Trovata residenza a Colombes, un comune ai confini con Parigi, fin dall'inizio del loro esilio, i Quilapayún sono protagonisti di azioni di solidarietà verso la causa cilena, anche e soprattutto attraverso una serie di concerti e la produzione di nuovi dischi di denuncia della situazione del Paese (che in Italia saranno distribuiti da I Dischi Dello Zodiaco).[2] Il 15 settembre 1973 suanano all'Olympia di Parigi, diventando i primi cileni ad esibirvisi, e tengono inoltre un concerto storico a Barcellona, presieduto dai militari, in una Spagna ancora sotto la dittatura di Francisco Franco.[2]

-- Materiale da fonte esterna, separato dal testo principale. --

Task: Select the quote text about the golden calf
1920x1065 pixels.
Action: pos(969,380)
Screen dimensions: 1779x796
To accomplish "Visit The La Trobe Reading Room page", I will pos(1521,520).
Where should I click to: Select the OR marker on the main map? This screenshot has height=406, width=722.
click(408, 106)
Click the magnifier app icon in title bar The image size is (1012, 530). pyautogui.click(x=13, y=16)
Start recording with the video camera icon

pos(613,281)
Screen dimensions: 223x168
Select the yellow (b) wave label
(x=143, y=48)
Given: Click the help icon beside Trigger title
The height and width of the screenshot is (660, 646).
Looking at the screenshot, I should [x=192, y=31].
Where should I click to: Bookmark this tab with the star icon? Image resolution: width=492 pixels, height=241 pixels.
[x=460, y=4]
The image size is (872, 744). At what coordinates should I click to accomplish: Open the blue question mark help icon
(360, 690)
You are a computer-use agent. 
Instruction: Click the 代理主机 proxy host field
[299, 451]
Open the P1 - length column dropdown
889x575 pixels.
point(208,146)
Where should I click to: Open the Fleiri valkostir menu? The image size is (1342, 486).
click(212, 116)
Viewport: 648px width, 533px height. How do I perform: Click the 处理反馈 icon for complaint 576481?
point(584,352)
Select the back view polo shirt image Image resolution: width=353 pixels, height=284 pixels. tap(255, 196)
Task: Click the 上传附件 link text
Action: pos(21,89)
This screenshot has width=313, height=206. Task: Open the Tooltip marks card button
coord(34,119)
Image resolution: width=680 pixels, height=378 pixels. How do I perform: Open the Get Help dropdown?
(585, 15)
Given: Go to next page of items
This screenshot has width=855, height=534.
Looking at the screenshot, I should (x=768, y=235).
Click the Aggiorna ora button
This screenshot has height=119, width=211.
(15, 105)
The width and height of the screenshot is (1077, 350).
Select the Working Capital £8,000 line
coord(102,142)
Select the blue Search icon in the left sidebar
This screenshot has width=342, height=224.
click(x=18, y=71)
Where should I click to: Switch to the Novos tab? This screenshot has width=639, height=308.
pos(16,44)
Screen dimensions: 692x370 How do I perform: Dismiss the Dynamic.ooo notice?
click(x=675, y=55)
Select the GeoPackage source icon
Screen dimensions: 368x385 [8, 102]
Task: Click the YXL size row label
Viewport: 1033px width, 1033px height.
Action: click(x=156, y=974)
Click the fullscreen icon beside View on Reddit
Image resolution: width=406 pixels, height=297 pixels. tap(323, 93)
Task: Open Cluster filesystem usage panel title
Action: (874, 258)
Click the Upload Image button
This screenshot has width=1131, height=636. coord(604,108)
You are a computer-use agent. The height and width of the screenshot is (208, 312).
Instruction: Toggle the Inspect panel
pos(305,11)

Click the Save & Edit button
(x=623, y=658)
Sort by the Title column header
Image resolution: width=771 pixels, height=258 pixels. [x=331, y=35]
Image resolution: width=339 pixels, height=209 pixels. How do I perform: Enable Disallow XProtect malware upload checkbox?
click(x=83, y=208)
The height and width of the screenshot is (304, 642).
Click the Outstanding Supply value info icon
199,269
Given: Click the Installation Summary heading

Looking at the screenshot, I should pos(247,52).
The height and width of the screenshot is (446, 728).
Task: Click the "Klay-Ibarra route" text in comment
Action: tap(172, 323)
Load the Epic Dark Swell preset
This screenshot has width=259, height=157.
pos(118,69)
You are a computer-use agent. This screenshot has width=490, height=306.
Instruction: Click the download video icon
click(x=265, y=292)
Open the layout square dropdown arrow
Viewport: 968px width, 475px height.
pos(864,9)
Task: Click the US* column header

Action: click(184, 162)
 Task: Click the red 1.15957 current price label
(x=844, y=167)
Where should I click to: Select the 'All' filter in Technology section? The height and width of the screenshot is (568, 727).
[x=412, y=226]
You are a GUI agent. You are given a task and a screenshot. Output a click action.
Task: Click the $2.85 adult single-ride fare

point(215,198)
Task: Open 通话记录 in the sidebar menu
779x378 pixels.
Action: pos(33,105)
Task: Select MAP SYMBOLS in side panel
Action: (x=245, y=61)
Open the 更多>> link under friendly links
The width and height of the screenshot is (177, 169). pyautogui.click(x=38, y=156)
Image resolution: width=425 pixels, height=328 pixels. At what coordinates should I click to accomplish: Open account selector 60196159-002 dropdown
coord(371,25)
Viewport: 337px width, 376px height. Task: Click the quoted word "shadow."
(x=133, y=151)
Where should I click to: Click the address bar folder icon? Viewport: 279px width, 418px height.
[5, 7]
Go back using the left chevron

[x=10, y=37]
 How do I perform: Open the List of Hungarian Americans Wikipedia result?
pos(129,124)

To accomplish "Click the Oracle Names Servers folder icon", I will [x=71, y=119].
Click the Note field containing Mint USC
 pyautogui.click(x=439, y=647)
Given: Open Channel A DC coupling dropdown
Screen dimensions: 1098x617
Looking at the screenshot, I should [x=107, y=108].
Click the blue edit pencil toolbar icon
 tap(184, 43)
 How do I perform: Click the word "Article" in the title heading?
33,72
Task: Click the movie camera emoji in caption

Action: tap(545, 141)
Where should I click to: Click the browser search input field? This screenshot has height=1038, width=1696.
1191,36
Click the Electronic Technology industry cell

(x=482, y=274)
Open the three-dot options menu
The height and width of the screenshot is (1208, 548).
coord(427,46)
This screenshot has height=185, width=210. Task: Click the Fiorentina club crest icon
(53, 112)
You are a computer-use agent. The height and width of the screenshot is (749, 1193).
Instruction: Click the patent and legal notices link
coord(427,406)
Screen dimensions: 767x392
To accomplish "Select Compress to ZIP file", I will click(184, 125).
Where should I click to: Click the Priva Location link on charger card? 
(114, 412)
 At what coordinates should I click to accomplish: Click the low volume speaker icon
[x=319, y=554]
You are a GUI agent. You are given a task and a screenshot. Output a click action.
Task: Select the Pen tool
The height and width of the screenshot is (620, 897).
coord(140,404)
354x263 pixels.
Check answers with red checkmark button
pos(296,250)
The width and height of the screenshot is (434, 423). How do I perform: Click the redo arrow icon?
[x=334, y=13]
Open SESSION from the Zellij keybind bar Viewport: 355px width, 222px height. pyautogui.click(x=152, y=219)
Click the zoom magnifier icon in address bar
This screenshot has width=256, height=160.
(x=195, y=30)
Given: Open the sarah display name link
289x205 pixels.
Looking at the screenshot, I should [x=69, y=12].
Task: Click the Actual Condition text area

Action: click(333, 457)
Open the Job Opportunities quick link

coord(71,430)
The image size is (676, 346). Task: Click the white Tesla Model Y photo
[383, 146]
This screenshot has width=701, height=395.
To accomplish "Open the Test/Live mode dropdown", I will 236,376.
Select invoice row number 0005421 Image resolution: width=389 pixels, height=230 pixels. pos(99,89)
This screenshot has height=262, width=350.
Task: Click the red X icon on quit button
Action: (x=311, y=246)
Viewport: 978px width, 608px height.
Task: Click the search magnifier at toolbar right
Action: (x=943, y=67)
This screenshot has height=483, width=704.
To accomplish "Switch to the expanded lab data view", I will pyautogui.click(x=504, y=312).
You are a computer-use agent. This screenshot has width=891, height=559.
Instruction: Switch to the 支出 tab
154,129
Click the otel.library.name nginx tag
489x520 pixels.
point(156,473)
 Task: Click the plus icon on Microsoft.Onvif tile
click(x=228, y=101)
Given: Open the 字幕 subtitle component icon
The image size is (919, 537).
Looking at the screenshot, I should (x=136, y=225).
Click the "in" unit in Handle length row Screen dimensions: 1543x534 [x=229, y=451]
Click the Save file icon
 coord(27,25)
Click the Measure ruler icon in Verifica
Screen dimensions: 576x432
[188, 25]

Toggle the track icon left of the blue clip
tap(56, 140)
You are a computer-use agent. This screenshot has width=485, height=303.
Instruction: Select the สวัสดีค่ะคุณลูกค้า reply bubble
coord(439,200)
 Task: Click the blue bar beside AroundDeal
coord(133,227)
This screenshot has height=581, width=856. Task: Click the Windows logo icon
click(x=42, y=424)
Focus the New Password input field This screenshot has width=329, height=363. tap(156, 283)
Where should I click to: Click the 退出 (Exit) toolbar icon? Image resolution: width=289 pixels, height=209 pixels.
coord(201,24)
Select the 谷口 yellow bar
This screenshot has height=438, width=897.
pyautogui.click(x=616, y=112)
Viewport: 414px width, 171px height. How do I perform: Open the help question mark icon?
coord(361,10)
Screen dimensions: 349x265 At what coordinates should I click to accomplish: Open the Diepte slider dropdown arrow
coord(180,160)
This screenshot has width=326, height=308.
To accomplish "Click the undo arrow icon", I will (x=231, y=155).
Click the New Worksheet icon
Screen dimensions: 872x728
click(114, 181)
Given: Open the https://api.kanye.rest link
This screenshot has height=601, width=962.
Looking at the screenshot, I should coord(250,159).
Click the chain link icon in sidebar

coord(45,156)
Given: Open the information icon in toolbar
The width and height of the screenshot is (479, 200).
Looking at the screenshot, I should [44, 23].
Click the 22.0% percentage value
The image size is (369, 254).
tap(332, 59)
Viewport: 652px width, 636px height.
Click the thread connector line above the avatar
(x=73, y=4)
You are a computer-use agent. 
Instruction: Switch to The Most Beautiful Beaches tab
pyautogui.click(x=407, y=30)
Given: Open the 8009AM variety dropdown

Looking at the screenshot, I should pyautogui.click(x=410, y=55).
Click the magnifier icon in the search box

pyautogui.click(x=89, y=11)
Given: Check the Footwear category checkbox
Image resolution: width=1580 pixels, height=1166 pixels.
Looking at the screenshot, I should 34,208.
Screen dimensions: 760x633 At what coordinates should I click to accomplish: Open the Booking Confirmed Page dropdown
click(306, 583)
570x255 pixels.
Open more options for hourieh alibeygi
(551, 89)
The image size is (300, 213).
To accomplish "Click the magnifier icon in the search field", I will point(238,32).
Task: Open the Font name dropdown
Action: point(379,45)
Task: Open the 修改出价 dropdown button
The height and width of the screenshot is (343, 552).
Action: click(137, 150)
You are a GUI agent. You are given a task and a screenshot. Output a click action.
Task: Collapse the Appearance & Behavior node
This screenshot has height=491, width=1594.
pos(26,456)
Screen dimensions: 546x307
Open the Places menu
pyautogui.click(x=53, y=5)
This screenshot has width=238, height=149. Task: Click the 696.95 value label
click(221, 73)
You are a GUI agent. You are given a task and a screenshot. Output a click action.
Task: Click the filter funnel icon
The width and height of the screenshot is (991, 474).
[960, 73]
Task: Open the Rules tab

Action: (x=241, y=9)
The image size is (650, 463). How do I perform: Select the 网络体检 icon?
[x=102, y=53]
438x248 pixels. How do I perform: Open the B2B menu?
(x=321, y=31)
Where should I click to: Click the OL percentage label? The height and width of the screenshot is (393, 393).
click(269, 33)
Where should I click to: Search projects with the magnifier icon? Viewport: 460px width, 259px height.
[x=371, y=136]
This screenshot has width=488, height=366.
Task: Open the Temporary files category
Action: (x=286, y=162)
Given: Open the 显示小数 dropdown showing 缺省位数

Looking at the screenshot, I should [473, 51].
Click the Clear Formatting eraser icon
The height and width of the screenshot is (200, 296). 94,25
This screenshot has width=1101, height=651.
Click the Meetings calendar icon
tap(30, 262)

In questo periodo la formazione diviene più stabile, con solamente due cambi, quando, nel 1974, Rubén Escudero abbandona il gruppo per andare a studiare e Londra e, nel 1978, quando Eduardo Carrasco, decide di abbandonare il palco per dedicarsi alla sola attività di direttore, venendo sostituiti da Guillermo García e Ricardo Venegas, pescati tra i "quilapayunes" cileni.[2] Nel 1974 esce El pueblo unido jamás será vencido, primo album pubblicato in esilio e contenente il celebre inno omonimo, scritto da Sergio Ortega e pubblicato in Cile poco prima della loro partenza, cui fa seguito l'anno successivo Adelante.[2]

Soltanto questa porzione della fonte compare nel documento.